Auch an fadenscheinigen Deutungsansätzen herrscht kein Mangel. Ist die langsam an Fahrt aufnehmende Geisterstunde das Porträt schleichender Paranoia in einer zerrissenen Gesellschaft, eine Abhandlung über die Abstiegsängste des Mittelstands, ein überhöhter Generationenkonflikt oder doch nur wieder ein Brainstorm über Trump und wer die Schuld an ihm trägt? Zum Glück bleiben es Nebelkerzen. Als größte (und angenehmste) Überraschung erweist sich schließlich, dass Aster gar nicht daran denkt seinen Gestaltungswillen in den Dienst einer kleinlichen Moral zu stellen, sondern mit fortschreitender Dauer immer enthemmter und freimütiger in Trashgefilde abtaucht, wo weirder Selbstzweck und okkulter Hokuspokus das Zepter schwingen. Sind die Glacee-Handschuhe erstmal abgelegt, zeigen sich haarige Sleaze-Pranken, die wild aufs Nervenklavier einhacken und wunderbar grelle, geschmacklose Sinfonien voll derber Schocks, effizienter Jump-Scares und hysterischem Gekreisch entstehen lassen. Sinn macht zu diesem Zeitpunkt nicht mehr viel — Spaß dafür umso mehr. Böser Spaß. Der beste Spaß von allen.

 

USA 2017 R: Ari Aster D: Toni Collette, Gabriel Byrne, Alex Wollf, Milly Shapiro, 127 Min. Start: 8.6.

+++++

Zu bearbeitende Aufgaben
A – Beantworten Sie anhand der Filmkritik folgende Fragen:
(i) Wer führte bei dem Film Regie?
(ii) Wie viele Minuten dauert der Film?
(iii) Als was erweisen sich die Deutungsansätze laut der Filmkritik?
B – Prüfen Sie, ob die folgenden Aussagen mit der Filmkritik übereinstimmen. Antworten Sie jeweils mit Ja oder Nein und führen Sie die entscheidenden Worte wörtlich an.
(i) Der Film stammt aus dem Jahr 2017.
(ii) Aster stellt seinen Gestaltungswillen in den Dienst einer kleinlichen Moral.
(iii) Milly Shapiro gehört zu den Darstellern.

+++++

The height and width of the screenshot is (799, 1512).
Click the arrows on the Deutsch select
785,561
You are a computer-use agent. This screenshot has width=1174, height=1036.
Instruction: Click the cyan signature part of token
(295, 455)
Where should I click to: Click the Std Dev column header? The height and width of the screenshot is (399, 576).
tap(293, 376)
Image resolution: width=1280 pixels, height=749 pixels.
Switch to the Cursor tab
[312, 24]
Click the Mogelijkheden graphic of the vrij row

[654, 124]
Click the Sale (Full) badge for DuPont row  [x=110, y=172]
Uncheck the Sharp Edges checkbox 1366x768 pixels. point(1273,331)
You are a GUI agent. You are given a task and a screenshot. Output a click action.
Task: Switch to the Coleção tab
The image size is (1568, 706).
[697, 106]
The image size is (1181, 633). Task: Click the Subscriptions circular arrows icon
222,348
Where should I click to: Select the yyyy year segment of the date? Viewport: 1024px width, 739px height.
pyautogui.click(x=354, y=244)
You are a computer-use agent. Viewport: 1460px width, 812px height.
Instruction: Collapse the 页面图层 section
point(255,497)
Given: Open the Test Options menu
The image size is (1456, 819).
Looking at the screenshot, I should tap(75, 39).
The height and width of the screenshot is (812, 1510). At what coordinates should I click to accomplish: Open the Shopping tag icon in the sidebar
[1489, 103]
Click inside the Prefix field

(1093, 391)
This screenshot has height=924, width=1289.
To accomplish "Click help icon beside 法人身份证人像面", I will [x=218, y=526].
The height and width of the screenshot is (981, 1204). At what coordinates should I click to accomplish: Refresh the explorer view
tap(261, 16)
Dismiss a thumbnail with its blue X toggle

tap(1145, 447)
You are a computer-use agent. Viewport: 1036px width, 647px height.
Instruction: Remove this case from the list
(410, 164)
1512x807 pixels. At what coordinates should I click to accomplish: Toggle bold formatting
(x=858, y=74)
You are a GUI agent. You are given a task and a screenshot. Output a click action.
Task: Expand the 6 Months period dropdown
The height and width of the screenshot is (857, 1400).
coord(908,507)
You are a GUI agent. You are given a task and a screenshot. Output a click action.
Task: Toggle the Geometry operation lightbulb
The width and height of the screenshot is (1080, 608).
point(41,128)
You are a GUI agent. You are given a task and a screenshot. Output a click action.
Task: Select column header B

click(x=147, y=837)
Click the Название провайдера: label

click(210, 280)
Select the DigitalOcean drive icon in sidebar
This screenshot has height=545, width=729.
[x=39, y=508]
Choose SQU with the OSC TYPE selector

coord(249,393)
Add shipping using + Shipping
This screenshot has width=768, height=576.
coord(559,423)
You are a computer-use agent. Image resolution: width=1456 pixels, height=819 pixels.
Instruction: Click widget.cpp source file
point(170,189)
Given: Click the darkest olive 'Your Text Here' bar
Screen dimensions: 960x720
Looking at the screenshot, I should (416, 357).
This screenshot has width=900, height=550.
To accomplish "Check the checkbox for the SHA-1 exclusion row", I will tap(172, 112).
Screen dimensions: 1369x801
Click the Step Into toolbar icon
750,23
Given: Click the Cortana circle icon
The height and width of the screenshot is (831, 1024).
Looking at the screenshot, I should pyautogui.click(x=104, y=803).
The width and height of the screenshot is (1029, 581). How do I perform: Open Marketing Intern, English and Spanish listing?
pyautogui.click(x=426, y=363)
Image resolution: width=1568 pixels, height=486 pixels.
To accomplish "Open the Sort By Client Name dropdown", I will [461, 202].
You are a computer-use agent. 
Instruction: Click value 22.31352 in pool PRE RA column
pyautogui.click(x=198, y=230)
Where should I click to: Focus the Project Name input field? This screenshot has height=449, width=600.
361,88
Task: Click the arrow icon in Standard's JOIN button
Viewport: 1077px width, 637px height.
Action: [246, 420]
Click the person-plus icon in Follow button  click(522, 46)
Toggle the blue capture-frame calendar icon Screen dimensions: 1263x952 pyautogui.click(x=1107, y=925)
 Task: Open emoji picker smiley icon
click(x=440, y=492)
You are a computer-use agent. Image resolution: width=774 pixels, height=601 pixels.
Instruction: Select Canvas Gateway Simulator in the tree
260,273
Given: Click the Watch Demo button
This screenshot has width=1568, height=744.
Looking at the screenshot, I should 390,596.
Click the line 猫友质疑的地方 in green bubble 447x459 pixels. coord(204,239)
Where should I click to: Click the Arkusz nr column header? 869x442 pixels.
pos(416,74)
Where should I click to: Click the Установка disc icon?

+++++

Lösungen der Aufgaben
A –
(i) Ari Aster
(ii) 127 Minuten
(iii) Als Nebelkerzen

B –
(i) Ja: „USA 2017“
(ii) Nein: „dass Aster gar nicht daran denkt seinen Gestaltungswillen in den Dienst einer kleinlichen Moral zu stellen“
(iii) Ja: „D: Toni Collette, Gabriel Byrne, Alex Wollf, Milly Shapiro“